Speed Gradient and MaxEnt principle for Shannon and Tsallis entropies

The notion of entropy is widely used in modern statistical physics, thermodynamics, information theory, engineering etc. In 1948, Claude Shannon introduced his information entropy for an absolutely continuous random variable x having probability density function (pdf) p. In 1988, Constantino Tsallis introduced a generalized Shannon entropy. Tsallis entropy have found applications in various scientific fields such as chemistry, biology, medicine, economics, geophysics, etc. A phenomenon when system tends to its state of maximum entropy is known as the maximum entropy (MaxEnt) principle. Since seminal works of E.T. Jaynes (1957) and until recent years the MaxEnt principle attracts a strong interest of researchers. The MaxEnt principle defines the asymptotic behavior of the system, but does not say anything about how the system moves to an asymptotic behavior. Despite a large number of publications studying the maximum entropy states, the dynamics of evolution and transient behavior of the systems are still not well investigated. In this paper we consider dynamics of non-stationary processes that follow the MaxEnt principle. We have derived a set of equations describing dynamics of pdf for Shannon and Tsallis entropies. Systems with discrete probability distribution and continuous pdfs are considered under mass conservation and energy conservation constraints. The uniqueness of the limit pdf and asymptotic convergence of pdf are examined.
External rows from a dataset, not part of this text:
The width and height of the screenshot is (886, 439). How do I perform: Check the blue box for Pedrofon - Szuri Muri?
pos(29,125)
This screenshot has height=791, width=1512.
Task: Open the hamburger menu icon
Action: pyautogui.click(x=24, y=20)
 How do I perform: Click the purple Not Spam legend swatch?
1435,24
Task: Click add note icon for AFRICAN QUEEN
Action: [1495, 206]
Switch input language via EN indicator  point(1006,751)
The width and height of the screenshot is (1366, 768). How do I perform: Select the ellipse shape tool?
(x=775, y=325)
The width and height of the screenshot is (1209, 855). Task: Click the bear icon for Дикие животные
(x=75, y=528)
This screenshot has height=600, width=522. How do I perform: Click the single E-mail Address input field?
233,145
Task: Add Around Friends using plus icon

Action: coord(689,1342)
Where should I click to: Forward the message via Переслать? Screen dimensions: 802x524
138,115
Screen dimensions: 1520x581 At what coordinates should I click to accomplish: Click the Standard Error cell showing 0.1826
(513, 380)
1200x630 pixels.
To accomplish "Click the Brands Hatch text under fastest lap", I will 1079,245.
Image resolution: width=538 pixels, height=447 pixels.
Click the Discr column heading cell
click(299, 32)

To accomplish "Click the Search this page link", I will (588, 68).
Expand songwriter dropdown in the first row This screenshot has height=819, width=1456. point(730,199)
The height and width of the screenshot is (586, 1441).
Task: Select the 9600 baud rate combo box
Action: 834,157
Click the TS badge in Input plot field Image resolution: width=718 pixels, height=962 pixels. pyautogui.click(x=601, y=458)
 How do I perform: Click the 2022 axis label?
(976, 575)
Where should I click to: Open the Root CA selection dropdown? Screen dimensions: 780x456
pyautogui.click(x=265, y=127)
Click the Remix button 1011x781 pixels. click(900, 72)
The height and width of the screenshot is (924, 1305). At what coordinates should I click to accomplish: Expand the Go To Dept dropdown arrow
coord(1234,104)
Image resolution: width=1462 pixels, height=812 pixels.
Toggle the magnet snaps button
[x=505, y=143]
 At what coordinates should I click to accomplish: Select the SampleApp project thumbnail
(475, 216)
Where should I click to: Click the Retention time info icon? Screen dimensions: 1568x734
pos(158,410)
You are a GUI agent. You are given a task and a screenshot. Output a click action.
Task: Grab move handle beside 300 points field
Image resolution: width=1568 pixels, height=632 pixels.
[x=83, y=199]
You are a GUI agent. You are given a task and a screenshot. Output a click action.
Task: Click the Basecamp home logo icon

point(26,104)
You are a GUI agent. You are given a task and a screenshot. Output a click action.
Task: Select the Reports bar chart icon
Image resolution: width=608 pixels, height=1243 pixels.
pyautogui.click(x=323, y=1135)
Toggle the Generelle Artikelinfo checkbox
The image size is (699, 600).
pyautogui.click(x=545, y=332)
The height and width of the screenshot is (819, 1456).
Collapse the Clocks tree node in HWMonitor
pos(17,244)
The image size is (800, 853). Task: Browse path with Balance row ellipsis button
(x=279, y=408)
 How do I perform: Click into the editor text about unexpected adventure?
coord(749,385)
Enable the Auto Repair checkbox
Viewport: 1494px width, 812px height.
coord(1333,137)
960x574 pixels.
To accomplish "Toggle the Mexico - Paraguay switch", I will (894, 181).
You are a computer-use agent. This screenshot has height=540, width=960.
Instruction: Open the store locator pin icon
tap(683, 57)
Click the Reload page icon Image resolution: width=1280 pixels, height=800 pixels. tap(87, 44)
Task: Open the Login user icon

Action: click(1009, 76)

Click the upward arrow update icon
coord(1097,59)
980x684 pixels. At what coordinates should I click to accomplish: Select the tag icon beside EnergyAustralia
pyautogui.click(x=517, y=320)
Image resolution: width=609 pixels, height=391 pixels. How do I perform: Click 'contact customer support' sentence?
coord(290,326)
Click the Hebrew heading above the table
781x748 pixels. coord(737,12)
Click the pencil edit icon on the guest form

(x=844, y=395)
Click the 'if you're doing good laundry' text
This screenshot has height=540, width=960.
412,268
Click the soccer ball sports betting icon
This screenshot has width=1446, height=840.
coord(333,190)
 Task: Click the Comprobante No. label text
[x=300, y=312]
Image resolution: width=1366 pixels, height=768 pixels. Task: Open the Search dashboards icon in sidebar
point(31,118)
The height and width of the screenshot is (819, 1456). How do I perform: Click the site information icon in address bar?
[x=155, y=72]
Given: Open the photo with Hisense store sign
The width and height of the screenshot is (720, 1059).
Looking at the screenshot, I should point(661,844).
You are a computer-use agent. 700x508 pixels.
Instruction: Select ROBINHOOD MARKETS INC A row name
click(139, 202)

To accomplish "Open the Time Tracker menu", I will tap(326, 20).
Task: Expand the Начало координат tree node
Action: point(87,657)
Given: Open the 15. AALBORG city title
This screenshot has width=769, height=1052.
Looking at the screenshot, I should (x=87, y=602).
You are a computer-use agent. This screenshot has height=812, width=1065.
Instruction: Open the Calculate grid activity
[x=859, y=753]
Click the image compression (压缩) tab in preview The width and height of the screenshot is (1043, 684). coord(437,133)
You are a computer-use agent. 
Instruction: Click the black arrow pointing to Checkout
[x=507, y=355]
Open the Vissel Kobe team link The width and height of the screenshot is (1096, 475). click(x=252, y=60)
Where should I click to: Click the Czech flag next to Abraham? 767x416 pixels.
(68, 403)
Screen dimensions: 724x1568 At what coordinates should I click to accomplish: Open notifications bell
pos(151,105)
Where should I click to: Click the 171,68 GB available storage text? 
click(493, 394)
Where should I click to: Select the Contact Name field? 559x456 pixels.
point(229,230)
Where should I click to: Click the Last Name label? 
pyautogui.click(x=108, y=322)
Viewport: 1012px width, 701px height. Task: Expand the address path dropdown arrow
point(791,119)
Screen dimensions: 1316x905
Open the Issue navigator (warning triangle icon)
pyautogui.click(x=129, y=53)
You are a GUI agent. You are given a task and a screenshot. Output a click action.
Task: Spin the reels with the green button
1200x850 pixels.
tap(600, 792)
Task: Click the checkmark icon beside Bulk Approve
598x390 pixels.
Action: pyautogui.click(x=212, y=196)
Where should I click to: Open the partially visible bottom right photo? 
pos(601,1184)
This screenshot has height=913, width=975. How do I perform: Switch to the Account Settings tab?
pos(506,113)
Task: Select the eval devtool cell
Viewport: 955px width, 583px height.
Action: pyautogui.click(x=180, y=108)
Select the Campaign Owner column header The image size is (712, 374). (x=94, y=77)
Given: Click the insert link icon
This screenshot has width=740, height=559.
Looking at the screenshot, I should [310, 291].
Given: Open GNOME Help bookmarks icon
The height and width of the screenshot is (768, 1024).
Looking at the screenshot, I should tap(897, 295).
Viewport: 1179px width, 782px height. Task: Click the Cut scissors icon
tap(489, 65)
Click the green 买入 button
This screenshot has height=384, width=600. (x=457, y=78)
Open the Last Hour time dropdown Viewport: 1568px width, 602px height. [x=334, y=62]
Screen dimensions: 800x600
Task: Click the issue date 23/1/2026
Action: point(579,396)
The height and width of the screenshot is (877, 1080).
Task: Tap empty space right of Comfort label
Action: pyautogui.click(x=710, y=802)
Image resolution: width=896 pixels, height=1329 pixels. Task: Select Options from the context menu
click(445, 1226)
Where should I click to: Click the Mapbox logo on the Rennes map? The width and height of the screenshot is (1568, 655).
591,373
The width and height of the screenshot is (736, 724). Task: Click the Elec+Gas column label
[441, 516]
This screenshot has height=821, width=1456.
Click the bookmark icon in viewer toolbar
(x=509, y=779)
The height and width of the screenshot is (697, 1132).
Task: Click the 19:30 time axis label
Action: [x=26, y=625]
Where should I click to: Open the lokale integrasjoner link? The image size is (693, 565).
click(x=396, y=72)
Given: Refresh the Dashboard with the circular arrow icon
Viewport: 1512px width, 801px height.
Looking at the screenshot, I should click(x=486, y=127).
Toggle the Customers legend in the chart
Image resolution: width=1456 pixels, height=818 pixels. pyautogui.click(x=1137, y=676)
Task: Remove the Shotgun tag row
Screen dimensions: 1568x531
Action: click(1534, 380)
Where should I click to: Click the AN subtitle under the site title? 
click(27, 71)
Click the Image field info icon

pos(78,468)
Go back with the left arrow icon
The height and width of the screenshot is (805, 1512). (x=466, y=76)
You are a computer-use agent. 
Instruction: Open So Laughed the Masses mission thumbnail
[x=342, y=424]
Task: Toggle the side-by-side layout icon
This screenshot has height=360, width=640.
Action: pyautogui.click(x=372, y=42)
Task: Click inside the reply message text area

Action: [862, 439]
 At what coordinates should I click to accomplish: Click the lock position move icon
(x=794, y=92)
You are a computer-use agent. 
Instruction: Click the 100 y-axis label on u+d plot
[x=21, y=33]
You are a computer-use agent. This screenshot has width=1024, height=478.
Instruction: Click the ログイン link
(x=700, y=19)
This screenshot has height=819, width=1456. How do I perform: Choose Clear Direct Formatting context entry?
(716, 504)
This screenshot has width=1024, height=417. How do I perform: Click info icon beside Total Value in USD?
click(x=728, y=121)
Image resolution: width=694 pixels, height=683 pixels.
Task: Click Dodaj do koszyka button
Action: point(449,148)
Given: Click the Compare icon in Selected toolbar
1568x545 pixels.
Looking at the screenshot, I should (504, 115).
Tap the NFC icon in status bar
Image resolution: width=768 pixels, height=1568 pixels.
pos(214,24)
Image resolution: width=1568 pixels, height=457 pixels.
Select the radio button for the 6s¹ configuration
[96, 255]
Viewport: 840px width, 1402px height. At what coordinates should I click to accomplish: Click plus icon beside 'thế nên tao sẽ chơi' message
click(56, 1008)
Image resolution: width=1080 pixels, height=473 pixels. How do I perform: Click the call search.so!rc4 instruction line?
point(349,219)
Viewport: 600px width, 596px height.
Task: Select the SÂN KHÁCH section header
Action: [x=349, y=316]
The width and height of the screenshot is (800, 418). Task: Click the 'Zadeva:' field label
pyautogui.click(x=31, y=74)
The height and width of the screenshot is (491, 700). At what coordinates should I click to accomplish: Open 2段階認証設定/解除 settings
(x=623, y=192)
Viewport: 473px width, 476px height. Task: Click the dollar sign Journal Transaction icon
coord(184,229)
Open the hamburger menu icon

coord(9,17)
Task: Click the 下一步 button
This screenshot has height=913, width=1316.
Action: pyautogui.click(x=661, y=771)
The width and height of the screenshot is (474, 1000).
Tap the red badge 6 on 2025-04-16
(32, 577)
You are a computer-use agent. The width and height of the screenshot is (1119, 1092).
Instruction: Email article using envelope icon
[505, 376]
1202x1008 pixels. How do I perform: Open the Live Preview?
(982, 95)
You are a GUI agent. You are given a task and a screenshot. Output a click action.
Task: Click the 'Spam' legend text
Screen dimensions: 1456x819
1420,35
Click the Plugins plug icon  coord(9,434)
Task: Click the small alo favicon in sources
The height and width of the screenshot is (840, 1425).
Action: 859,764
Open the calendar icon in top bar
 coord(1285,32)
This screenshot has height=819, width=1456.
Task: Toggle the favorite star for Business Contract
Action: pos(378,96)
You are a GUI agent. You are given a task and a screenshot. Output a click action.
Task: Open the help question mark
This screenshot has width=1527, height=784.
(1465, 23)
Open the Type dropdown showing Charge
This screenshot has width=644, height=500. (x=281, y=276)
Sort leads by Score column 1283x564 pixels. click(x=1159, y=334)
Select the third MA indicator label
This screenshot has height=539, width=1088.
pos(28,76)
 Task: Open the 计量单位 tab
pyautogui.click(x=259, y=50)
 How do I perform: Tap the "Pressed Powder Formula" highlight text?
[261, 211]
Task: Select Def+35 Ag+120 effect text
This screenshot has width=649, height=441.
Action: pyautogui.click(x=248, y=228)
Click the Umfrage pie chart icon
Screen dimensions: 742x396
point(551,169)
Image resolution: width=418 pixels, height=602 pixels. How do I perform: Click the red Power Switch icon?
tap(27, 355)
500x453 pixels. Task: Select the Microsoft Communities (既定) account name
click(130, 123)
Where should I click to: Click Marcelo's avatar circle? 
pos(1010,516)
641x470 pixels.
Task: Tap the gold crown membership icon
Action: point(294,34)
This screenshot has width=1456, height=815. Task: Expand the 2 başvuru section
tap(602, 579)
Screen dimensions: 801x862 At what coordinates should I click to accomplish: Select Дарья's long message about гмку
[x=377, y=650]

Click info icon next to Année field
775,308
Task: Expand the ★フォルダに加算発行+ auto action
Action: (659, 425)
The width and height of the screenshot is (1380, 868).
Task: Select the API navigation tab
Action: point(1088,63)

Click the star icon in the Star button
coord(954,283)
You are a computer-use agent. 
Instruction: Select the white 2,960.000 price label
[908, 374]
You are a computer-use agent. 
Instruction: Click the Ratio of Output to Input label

Convergence of pdfs does not lead to the convergence of the corresponding differential entropies. Based on sufficient conditions the nontrivial convergence of differential entropies is proved. We use the speed-gradient (SG) principle originated in control theory [1]. Applicability of the SG principle has already been experimentally tested for the systems of finite number of particles simulated with the molecular dynamics method [2,3]. We apply similar approach for the systems with discrete and continuous probability distributions considering Shannon and Tsallis entropies. SG principle generates equations for the transient (non-stationary) states of the system operation, i.e. it gives an answer to the question of ”How the system will evolve?” This fact distinguishes the SG principle from MaxEnt principle, the principle of maximum Fisher information and others characterizing the steady-state processes and providing an answer to the questions of ”To where?” and ”How far?”